Skee Mask

Compro

Release Notes

Label: Ilian Tape
Released: May, 2018
See Also: Shred
If You Like: Demdike Stare, Plaid, and Nautilis

The other day I walked into a record shop: one of those surviving few that still sell vinyl. I always feel a bit depressed when browsing through the crates. The endless dusty sleeves of names unknown awaiting to be played. The ‘underground’ vibe that’s striving to survive amidst the streaming tide of digital ephemera. The aching need to rescue all this music. But what also strikes me often is the choice of music played from behind the counter. Among the many new releases that I’d surely pick to please the crowd, the records played are soulless, dull, and frankly, boring. Have I become a snob? Have I lost touch with the real world? Have I constructed an imaginary universe where somehow music speaks with sound? Ah, but no, I see that Compro record on the shelf. I’d surely pick that for rotation.

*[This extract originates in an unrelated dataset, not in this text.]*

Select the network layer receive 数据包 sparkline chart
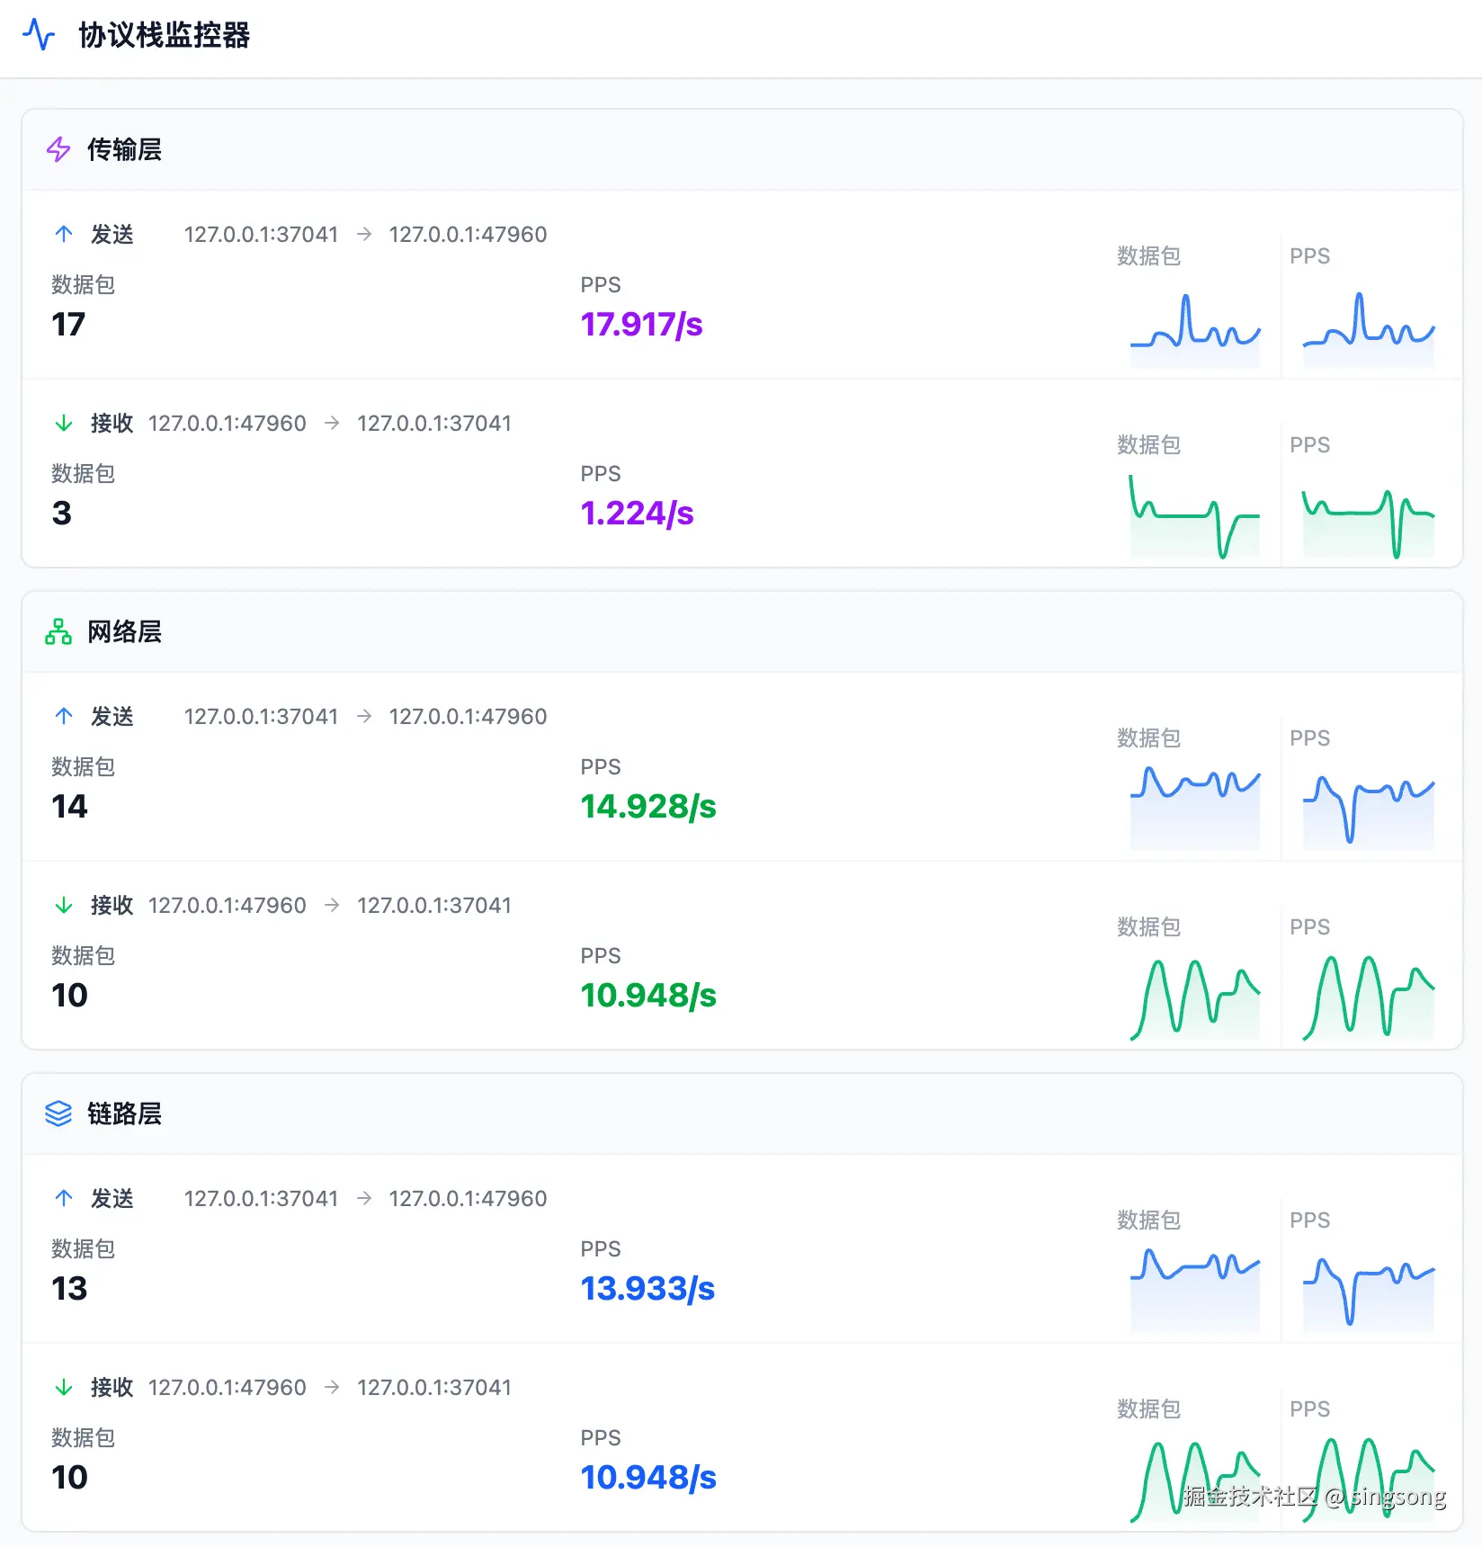The height and width of the screenshot is (1547, 1482). [x=1195, y=998]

Skee Mask is a project by Munich (Germany) based Bryan Müller, who first appeared on this site with his Shred release for Ilian Tape only a few years ago. When covering his debut in 2016 I said that Müller showed a promising beginning. I said that his intelligent design harked to the Warp era, “where forward-thinking electronic music was [and still is] at the forefront of its output, beyond classification, and beyond the latest trend.” I said that Skee Mask made the music for the mind, and I wasn’t wrong back then. With Compro, which appeared on many Best of the Year lists (including my very own) Skee Mask solidifies his standing on the scene, frog-leaping over numerous contenders to the front. Compro is one of those records to fall in love with, from beginning to the end.

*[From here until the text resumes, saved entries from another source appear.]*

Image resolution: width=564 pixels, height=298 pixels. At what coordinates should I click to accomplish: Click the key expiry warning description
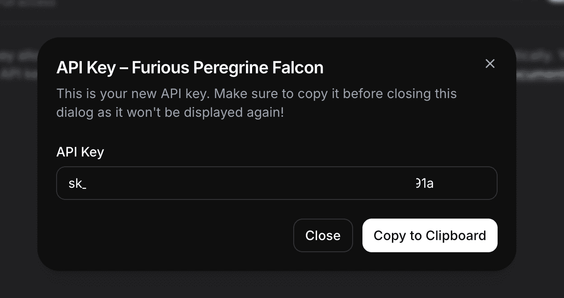click(x=256, y=103)
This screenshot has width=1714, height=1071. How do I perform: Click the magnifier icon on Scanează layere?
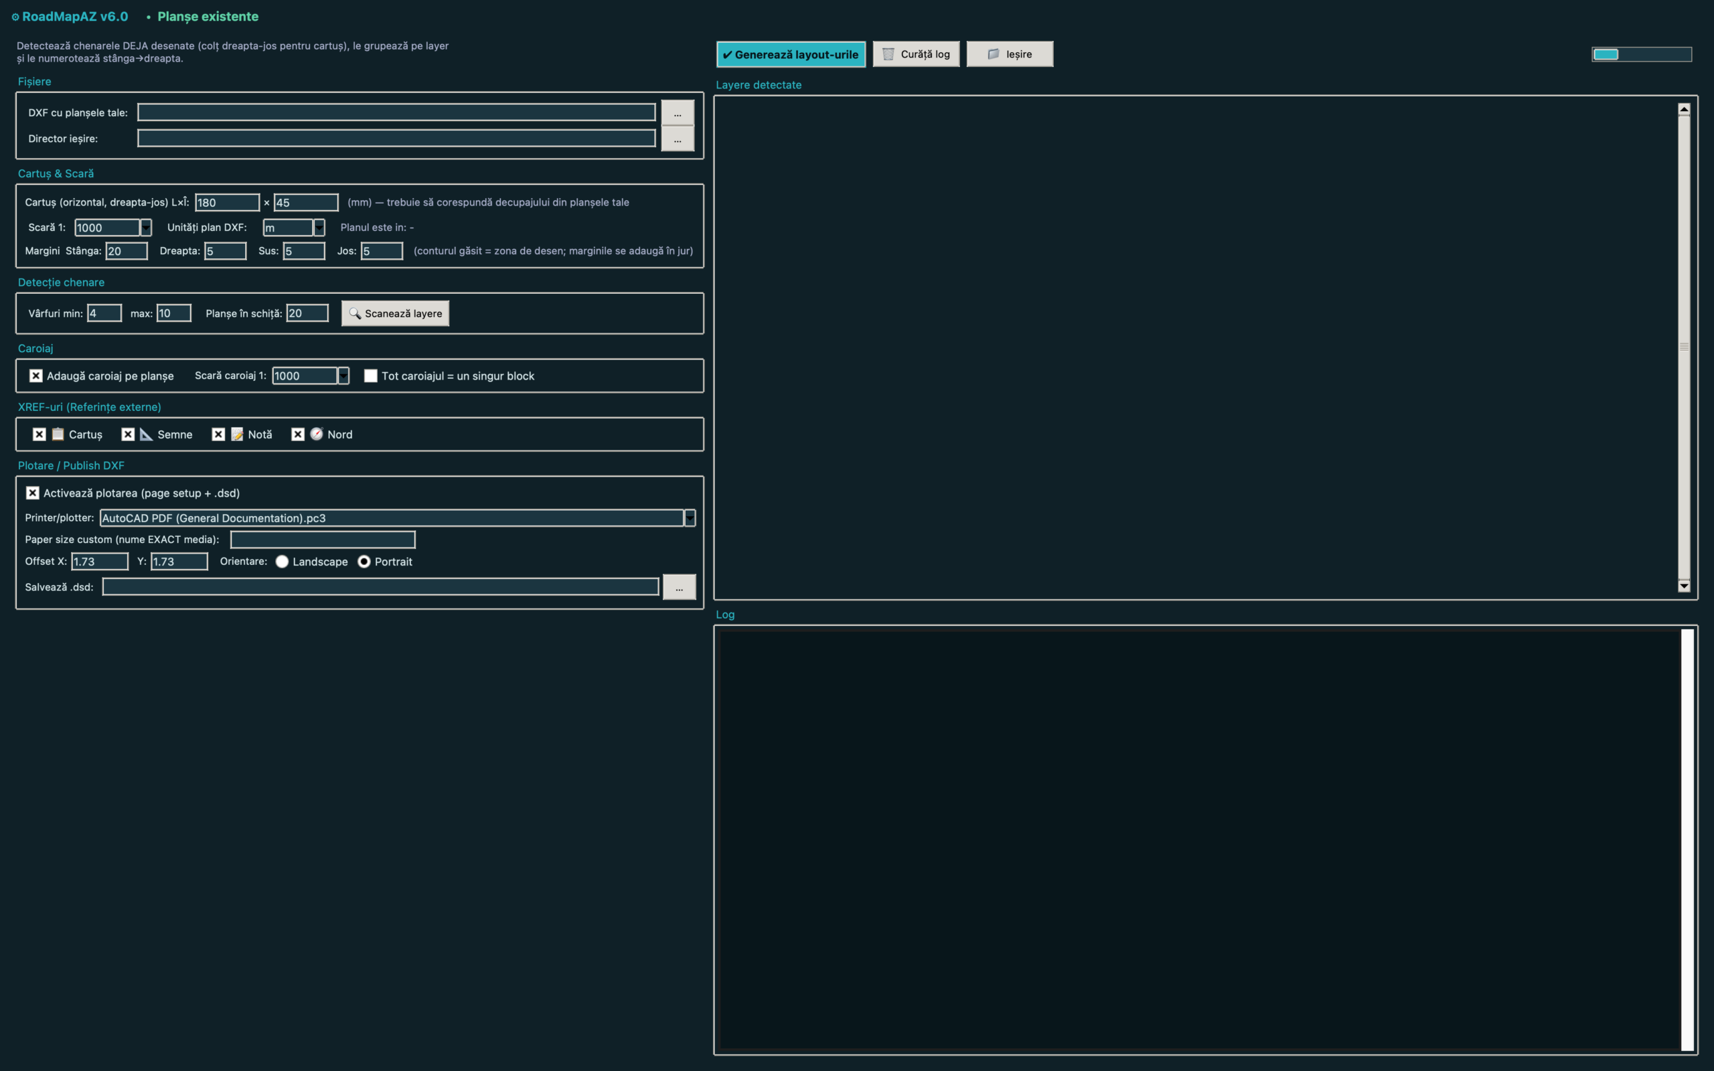[355, 313]
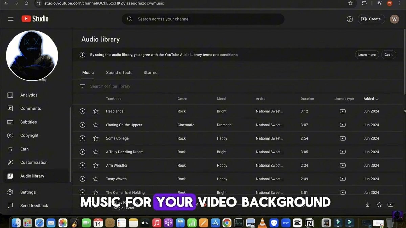Select Earn in the sidebar
Viewport: 406px width, 228px height.
pos(24,149)
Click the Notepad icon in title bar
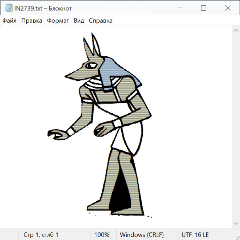 tap(9, 8)
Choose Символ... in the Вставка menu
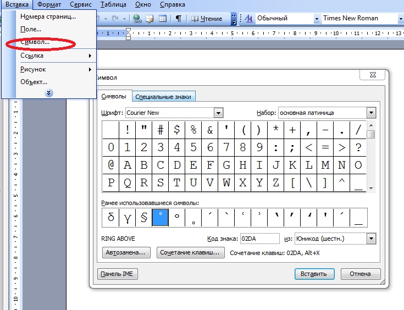404x310 pixels. point(35,42)
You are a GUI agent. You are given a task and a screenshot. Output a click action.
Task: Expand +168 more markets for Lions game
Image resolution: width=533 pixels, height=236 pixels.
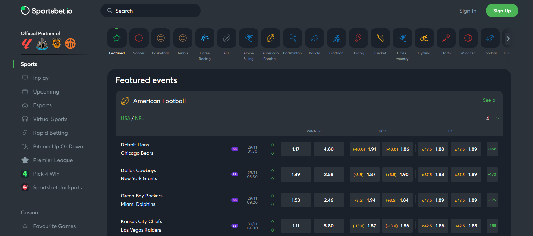(x=492, y=149)
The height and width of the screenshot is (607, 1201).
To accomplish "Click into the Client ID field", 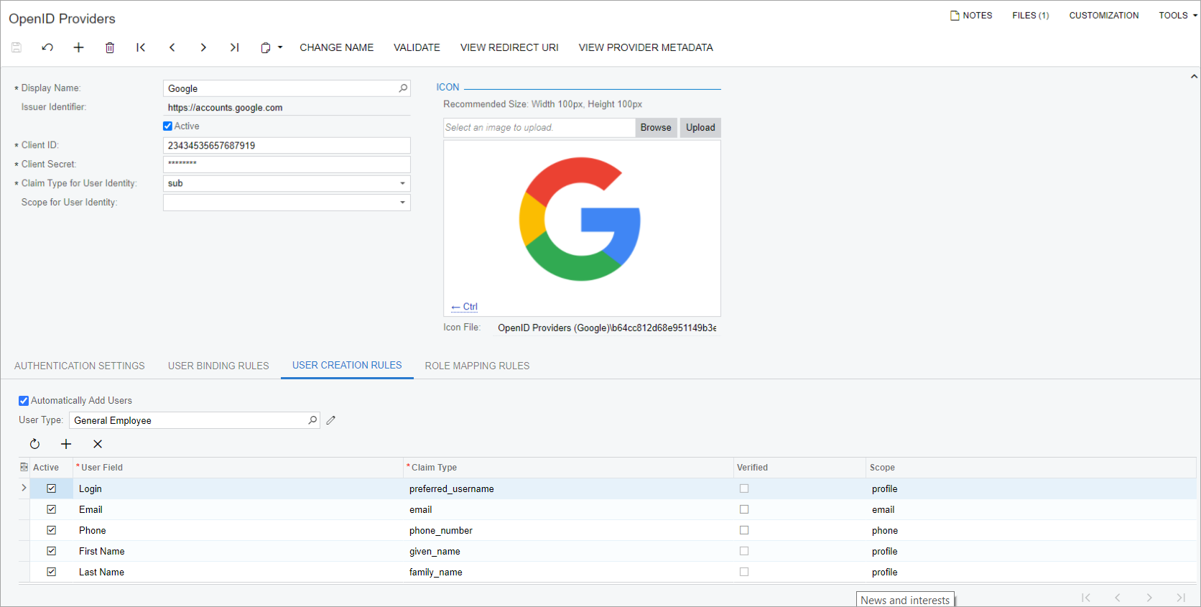I will pyautogui.click(x=286, y=145).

Opening with atmospheric textures bathed in field recordings, buzz, and hum, the digital manipulation of a synth line is pillowed by stringed pads and reverb. It’s an introduction to the themes about to unfold, like lengthy credits at the start of 60’s movie. It is as if the artist’s laying out his tools before the painting to commence for all to witness, each one: an element in a palette of colours with which he’ll coat your sound hungry mind. Then it begins. The rhythm of a forgotten era gently glitches through the layers of effects. The echo of a broken beat, and IDM, and jungle, revived with life anew and fresh, moves forward through each track at an unhurried, gliding pace. The music’s beautiful, astute, and most of all, it is melodic.

Skee Mask’s direction is mostly rolling rhythms, combined with electronic soundscapes, always forcing to create a deep vibe […] In his DJ sets he tries to create a deep trip, constituted of organic grooves and diverse clang accompaniments. Skee Mask would describe his variations as techno, ambient and mostly forward thinking.

Deliberately avoiding any certain genre, the music on the album is defined by varied beats, that falls anywhere between electro and drum’n’bass or techno and breakbeat, but with a beautiful background of a cinematic stage, I’ll simply settle with an ‘electronica’ as a genre. That same ‘ol electronica I’ve grown with all my life. I know that such categorization at worst is false, at best just futile, but fans of Demdike Stare, Plaid, Nautilis, and even Squarepusher will agree.